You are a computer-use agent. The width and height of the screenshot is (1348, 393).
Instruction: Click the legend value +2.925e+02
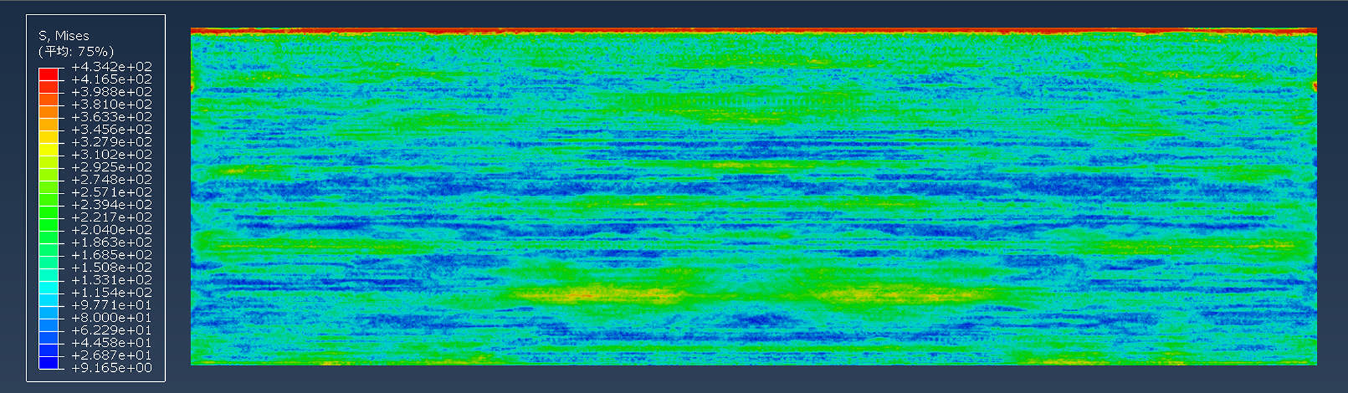pyautogui.click(x=111, y=167)
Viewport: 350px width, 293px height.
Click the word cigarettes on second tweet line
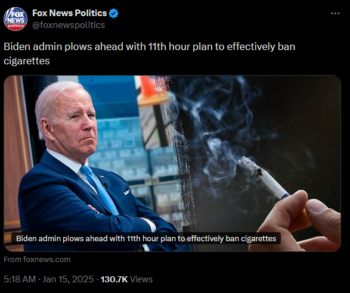27,61
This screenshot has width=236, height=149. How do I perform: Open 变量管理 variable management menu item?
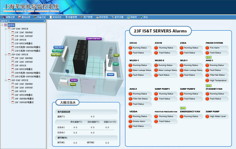click(71, 17)
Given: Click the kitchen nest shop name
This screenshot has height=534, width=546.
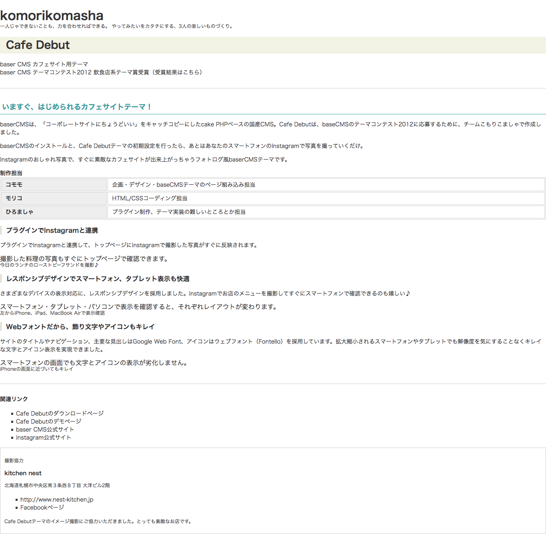Looking at the screenshot, I should point(23,473).
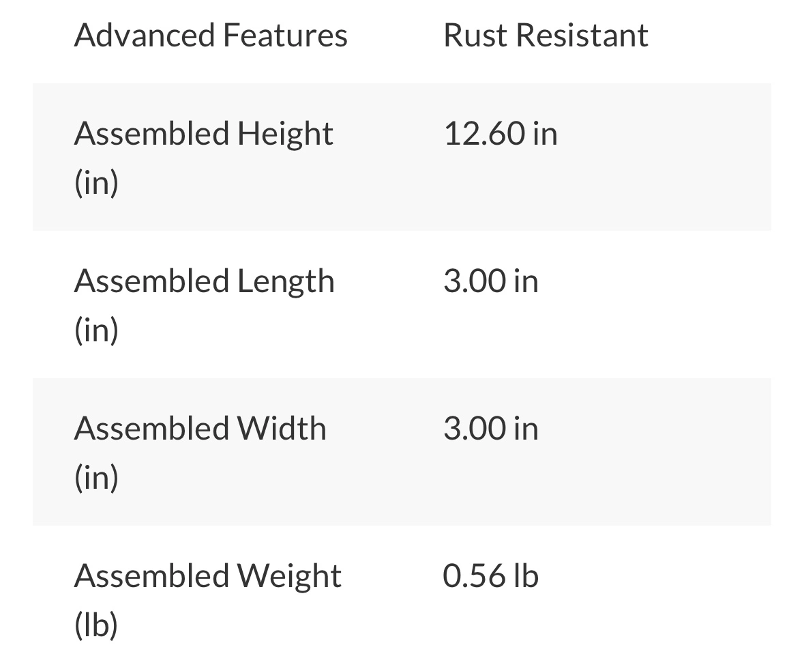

######

== WHAT TO WORK ON ==
A verbatim copy of the data, free of pictures, is the expected answer.

== WRITTEN SOLUTION ==
You are a computer-use agent. The width and height of the screenshot is (1348, 393).
Instruction: Click the legend value +2.925e+02
pyautogui.click(x=111, y=167)
Viewport: 350px width, 293px height.
Click the word cigarettes on second tweet line
27,61
This screenshot has width=236, height=149. How do I perform: Open 变量管理 variable management menu item?
click(71, 17)
Given: Click the kitchen nest shop name
This screenshot has height=534, width=546.
Looking at the screenshot, I should point(23,473).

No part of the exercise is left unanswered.